If you have a status change and you want to cancel or modify your election for a given year, you must file a written application with the Plan Administrator within 31 days of the event. Keep in mind that any change to your election must be consistent with your status change. The Plan Administrator will consider your application and inform you of the election.
This plan gives you the flexibility to decide how you will use the money in your FSAs based on your needs and your personal situation. Consequently, you will need to think about what expenses you expect to have during the year as you make your decisions about how much of your pay you want to direct into the plan.
All claims incurred from January 1 through December 31 must be submitted for reimbursement by March 31 of the following year. Money in your Dependent Care FSA after the deadline is forfeited. For the Limited FSA, you may carry over $660 per year.
If You Have a Domestic Partner
Because the IRS generally does not consider domestic partners or their children to be eligible dependents, their expenses would not be considered eligible for reimbursement under the FSAs.
All claims for reimbursement from your FSAs must be submitted during the plan year in which the expenses are incurred or on or before March 31st following the close of the plan year.
Limited FSA
If you have a Limited FSA, you may pay with your FSA debit card. You will not have to file a claim, but Voya may request that you provide your receipt or EOB.
Dependent Care FSA
For the Dependent Care FSA, you must file a claim for reimbursement. Log in to Voya's member website or submit a claim form to Voya. Claim forms can be mailed or faxed to Voya. Claim reimbursements must be for a minimum of $25. Voya will process your claim with three business days. To file a claim for reimbursement, you must submit a bill or receipt from the provider containing the following information:
- Name and address of the provider and-in some cases-the provider's taxpayer identification number
- The date(s) services were provided
- The type of service provided
- Who received the service
Submit your claim directly to Voya for payment. Voya will notify you if additional information is needed to finish processing your claim.

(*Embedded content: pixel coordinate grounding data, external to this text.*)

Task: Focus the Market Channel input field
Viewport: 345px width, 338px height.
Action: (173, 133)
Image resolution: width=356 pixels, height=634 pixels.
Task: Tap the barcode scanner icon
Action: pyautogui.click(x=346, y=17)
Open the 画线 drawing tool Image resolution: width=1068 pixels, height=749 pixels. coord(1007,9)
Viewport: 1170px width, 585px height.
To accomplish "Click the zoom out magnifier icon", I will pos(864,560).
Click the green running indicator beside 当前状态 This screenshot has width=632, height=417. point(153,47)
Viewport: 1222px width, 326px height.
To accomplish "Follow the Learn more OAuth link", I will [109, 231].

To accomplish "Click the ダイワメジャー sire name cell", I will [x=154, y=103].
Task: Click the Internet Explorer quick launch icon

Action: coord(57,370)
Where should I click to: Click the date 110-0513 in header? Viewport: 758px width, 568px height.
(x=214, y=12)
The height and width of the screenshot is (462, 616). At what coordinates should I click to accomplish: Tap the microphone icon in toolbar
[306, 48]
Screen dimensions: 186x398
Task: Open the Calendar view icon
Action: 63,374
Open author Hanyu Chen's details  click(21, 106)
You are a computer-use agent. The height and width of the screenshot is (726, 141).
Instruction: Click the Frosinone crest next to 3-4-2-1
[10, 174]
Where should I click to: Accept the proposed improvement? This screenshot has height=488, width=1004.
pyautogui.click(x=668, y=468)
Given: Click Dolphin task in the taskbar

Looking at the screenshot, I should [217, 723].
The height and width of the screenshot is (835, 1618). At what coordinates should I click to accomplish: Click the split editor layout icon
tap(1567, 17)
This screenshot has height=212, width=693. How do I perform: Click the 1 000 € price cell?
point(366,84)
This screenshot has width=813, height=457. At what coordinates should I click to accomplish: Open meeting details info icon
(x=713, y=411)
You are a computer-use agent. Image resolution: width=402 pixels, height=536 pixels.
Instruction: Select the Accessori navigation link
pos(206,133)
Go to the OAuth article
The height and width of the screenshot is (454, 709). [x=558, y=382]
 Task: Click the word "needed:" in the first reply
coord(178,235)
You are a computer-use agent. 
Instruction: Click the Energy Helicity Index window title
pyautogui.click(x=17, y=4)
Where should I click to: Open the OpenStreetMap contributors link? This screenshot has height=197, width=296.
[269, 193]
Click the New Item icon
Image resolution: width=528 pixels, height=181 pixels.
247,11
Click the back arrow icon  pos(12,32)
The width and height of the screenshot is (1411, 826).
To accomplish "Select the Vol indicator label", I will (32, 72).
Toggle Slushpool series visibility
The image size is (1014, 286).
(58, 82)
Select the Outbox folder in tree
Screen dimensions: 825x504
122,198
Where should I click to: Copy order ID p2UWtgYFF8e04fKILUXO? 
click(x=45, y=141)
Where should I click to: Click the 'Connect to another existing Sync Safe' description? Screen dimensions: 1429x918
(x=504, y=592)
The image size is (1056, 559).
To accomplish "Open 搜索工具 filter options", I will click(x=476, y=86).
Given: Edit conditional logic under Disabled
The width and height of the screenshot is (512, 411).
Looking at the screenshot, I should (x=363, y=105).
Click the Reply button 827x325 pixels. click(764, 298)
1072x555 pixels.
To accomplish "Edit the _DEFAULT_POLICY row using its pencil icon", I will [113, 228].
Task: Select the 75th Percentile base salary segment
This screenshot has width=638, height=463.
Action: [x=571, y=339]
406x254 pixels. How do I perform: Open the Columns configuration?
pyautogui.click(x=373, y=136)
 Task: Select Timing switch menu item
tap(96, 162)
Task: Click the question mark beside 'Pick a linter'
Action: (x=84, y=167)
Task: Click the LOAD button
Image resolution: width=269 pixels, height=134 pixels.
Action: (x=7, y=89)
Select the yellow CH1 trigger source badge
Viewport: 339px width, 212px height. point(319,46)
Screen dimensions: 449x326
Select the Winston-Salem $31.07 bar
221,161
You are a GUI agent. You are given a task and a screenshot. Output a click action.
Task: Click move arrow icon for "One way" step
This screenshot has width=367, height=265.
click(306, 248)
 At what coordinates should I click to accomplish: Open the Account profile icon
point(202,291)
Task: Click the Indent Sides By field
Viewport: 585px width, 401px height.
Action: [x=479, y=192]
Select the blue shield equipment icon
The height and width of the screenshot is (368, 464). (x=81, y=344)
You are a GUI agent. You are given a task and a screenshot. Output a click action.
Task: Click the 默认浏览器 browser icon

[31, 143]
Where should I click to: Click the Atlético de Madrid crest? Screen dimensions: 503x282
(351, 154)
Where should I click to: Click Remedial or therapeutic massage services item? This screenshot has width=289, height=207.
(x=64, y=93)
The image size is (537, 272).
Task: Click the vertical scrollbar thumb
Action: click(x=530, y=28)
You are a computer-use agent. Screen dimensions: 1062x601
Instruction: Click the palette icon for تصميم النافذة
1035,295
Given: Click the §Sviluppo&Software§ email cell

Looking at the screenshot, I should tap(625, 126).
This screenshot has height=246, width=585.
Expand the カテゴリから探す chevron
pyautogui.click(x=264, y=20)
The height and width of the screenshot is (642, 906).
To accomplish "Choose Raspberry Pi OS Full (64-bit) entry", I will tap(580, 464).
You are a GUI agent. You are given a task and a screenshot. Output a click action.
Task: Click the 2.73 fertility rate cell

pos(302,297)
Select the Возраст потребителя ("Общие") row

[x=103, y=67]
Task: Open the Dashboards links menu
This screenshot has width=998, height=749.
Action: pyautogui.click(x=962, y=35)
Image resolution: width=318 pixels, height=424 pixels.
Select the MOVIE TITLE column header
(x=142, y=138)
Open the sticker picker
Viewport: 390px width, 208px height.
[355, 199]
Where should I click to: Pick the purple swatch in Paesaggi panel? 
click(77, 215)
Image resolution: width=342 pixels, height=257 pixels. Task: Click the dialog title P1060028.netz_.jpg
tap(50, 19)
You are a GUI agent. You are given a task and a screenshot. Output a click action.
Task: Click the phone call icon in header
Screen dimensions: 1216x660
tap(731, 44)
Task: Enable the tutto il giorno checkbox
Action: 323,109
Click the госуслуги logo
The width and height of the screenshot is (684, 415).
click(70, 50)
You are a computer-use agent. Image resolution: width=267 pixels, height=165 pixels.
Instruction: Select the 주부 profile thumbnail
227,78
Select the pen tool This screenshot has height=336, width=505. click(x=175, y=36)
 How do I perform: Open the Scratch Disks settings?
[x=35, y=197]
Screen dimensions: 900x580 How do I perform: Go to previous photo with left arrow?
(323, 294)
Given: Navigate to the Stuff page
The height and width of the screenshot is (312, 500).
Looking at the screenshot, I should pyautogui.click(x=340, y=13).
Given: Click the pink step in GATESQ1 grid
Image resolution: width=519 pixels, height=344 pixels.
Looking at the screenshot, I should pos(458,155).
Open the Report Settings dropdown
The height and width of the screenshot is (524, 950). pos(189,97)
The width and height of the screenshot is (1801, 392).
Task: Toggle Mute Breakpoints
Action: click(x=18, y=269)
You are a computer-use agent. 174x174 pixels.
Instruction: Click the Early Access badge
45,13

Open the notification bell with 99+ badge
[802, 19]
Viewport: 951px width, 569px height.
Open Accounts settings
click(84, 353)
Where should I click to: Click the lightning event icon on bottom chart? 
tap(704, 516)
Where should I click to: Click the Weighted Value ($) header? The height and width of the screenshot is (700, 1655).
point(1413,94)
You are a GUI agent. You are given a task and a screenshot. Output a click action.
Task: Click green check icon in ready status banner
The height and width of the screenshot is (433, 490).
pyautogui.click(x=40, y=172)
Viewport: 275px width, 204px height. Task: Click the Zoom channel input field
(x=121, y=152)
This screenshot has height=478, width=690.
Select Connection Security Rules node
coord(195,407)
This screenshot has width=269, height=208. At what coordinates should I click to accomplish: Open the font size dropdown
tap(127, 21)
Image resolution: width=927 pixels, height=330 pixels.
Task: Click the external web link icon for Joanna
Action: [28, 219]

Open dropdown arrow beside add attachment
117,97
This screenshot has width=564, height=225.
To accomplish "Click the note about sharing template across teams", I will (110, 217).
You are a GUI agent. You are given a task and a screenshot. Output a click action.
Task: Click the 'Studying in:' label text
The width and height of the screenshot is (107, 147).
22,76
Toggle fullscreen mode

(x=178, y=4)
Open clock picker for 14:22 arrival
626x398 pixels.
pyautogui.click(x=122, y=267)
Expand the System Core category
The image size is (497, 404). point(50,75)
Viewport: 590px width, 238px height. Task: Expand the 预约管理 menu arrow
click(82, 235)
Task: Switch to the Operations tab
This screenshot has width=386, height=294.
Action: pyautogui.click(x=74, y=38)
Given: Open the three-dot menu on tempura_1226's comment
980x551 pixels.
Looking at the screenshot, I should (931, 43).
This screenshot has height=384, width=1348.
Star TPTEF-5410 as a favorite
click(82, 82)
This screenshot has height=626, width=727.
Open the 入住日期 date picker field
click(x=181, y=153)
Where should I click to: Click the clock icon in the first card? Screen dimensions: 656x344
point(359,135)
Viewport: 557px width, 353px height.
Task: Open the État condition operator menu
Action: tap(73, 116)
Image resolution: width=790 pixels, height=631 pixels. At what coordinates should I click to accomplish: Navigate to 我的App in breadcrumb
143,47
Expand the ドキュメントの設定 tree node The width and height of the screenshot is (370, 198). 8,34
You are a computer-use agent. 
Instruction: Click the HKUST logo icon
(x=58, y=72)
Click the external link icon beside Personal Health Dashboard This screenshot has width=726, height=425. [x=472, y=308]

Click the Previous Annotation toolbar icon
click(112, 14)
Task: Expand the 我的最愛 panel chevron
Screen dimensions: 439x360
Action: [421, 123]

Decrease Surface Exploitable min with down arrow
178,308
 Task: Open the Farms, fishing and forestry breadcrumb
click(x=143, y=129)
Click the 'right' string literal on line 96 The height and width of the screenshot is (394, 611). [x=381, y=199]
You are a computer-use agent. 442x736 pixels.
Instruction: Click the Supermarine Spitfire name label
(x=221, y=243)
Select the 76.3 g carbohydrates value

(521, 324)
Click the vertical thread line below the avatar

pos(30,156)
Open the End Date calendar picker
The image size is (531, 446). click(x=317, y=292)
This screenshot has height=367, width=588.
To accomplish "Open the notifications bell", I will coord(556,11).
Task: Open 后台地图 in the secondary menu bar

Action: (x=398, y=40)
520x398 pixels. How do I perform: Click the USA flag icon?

More time may be required if there are special circumstances. If so, the plan administrator will contact you within the seven-day period. This notice will include an explanation as to why extra time is required and the date you can expect a decision. The extension will never be longer than 90 days.
If the plan administrator fails to notify you within the designated time period, your claim will be considered to have been denied.
If Your Claim Is Denied
If all or part of your claim is denied, you will receive written notification explaining the reasons for the denial, a description of any additional information or material needed to complete your claim, an explanation of why the information is necessary, and appropriate information about the plan's claims review procedures.
If your claim is denied and you wish to appeal, you may file a request for appeal with the plan administrator. Your appeal should include any additional information that you wish the plan administrator to consider. If your appeal is not filed within the required timeframe, you will not be able to appeal your claim.
The plan administrator will notify you in writing after your appeal is received. If there are special circumstances, more time may be necessary to review your appeal. The decision will be final and binding on all parties and will be communicated to you in writing.
If you are dissatisfied with the decision after you have pursued these steps, you have the right to file a lawsuit in a state or federal court. For applicable claim deadlines and further details of your rights, please see Legal Information.